Short problem:
Repeat the rows below word for word, starting at the line that contains "Screen dimensions: 360x461 How do I perform: Tap the customer's" and ending at the line that contains "click(486, 134)", with both of those lines included.

Data records:
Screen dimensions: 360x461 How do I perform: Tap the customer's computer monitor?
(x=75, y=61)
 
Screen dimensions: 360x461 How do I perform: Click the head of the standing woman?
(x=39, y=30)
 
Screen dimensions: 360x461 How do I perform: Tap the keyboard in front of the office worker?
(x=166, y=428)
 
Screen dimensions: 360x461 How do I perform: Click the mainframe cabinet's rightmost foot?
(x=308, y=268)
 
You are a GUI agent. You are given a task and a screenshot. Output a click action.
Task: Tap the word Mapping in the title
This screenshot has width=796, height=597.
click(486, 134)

==

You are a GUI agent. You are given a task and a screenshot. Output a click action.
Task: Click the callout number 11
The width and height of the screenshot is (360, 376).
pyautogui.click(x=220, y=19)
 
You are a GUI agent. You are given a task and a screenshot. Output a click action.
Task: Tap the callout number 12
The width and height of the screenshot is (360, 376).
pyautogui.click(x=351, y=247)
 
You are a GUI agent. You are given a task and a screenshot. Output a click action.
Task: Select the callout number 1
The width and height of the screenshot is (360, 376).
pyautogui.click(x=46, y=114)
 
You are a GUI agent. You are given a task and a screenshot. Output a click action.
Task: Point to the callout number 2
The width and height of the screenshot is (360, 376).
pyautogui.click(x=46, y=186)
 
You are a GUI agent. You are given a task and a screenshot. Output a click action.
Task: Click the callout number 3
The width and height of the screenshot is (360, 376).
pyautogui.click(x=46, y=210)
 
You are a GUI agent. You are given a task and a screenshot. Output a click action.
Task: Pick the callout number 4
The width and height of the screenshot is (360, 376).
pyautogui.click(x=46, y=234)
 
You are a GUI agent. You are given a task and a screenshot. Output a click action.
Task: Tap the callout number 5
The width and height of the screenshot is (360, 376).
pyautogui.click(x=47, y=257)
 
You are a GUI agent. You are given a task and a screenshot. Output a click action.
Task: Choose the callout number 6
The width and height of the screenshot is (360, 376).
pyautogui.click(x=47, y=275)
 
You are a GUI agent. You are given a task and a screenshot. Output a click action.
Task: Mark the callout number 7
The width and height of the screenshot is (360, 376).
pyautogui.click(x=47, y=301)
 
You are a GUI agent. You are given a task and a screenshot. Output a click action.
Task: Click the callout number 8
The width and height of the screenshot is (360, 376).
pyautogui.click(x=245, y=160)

---

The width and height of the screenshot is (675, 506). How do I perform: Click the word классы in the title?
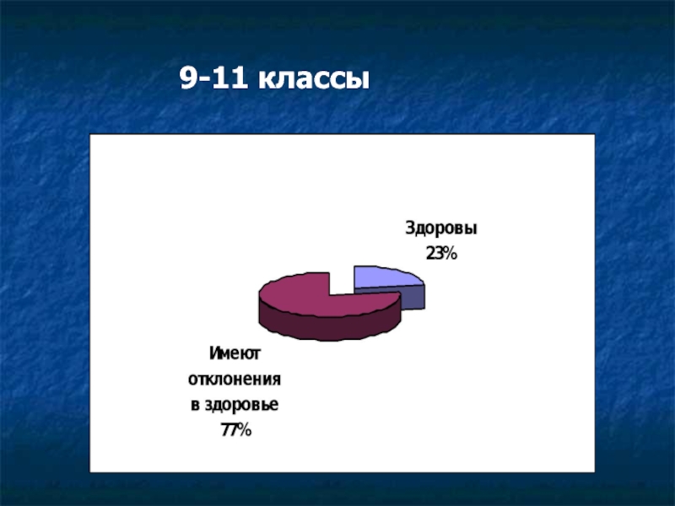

Solution for this exercise:
Screen dimensions: 360x461 How do I perform: Tap the customer's computer monitor?
(x=75, y=61)
 
Screen dimensions: 360x461 How do I perform: Click the head of the standing woman?
(x=39, y=30)
 
Screen dimensions: 360x461 How do I perform: Tap the keyboard in front of the office worker?
(x=166, y=428)
 
Screen dimensions: 360x461 How do I perform: Click the mainframe cabinet's rightmost foot?
(x=308, y=268)
 
You are a GUI agent. You are given a task and a screenshot. Output a click action.
Task: Tap the word Mapping in the title
This screenshot has width=796, height=597.
click(486, 134)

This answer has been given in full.